The Society of Jesus is consecrated under the patronage of Madonna Della Strada, a title of the Blessed Virgin Mary, and it is led by a Superior General, currently Adolfo Nicolás.
The headquarters of the society, its General Curia, is in Rome. The historic curia of St Ignatius is now part of the Collegio del Gesù attached to the Church of the Gesù, the Jesuit Mother Church.
St. Francis Xavier
Francis Xavier, born Francisco de Jasso y Azpilicueta (7 April 1506 – 3 December 1552) was a Roman Catholic missionary born in the Kingdom of Navarre (now part of Spain) and co-founder of the Society of Jesus. He was a student of Ignatius of Loyola and one of the first seven Jesuits, dedicated at Montmartre in 1534. He led an extensive mission into Asia, mainly in the Portuguese Empire of the time. He was influential in the spreading and upkeep of Catholicism most notably in India, but also ventured into Japan, Borneo, the Moluccas, and other areas which had thus far not been visited by Christian missionaries. In these areas, being a pioneer and struggling to learn the local languages in the face of opposition, he had less success than he had enjoyed in India. It was a goal of Xavier to one day reach China.

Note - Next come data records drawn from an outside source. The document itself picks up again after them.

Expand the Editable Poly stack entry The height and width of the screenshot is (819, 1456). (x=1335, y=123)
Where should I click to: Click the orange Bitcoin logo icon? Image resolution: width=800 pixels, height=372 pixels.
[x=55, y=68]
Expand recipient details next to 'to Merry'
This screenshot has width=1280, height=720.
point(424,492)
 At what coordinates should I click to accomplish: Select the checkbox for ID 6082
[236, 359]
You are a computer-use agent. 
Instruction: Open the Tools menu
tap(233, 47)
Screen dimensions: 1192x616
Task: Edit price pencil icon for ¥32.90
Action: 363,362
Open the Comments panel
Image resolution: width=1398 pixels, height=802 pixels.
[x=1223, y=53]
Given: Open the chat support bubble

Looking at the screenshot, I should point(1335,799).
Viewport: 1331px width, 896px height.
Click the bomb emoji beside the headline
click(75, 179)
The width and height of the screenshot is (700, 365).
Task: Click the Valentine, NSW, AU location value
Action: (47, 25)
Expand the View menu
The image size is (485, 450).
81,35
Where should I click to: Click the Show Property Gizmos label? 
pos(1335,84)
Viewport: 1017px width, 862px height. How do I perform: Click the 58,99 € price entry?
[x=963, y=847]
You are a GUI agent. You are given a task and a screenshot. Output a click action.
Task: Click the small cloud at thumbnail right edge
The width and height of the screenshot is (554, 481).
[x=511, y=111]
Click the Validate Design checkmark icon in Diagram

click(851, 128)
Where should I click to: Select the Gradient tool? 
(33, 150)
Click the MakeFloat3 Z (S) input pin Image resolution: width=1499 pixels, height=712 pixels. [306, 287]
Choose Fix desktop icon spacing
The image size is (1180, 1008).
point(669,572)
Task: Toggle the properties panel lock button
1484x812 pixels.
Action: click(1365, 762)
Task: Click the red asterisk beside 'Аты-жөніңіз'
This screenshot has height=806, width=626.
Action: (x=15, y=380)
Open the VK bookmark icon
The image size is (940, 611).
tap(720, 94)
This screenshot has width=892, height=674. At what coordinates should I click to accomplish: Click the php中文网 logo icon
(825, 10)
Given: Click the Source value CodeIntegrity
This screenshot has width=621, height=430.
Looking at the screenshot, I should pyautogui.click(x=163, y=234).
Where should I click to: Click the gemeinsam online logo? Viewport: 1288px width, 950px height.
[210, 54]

He was first buried on a beach at Shangchuan Island. His incorrupt body was taken from the island in February 1553 and was temporarily buried in St. Paul’s church in Portuguese Malacca on 22 March 1553. An open grave in the church now marks the place of Xavier’s burial. Pereira came back from Goa, removed the corpse shortly after 15 April 1553, and moved it to his house. On 11 December 1553, Xavier’s body was shipped to Goa. The body is now in the Basilica of Bom Jesus in Goa, where it was placed in a glass container encased in a silver casket on 2 December 1637.
St. Francis Xavier’s humerus. St. Joseph’s Church, Macao
Sign accompanying St. Francis Xavier’s humerus
The right forearm, which Xavier used to bless and baptize his converts, was detached by Superior General Claudio Acquaviva in 1614. It has been displayed since in a silver reliquary at the main Jesuit church in Rome, Il Gesù.
Another of Xavier’s arm bones was brought to Macau where it was kept in a silver reliquary. The relic was destined for Japan but religious persecution there persuaded the church to keep it in Macau’s Cathedral of St. Paul. It was subsequently moved to St. Joseph’s and in 1978 to the Chapel of St. Francis Xavier on Coloane Island. More recently the relic was moved to St. Joseph’s Seminary and the Sacred Art Museum.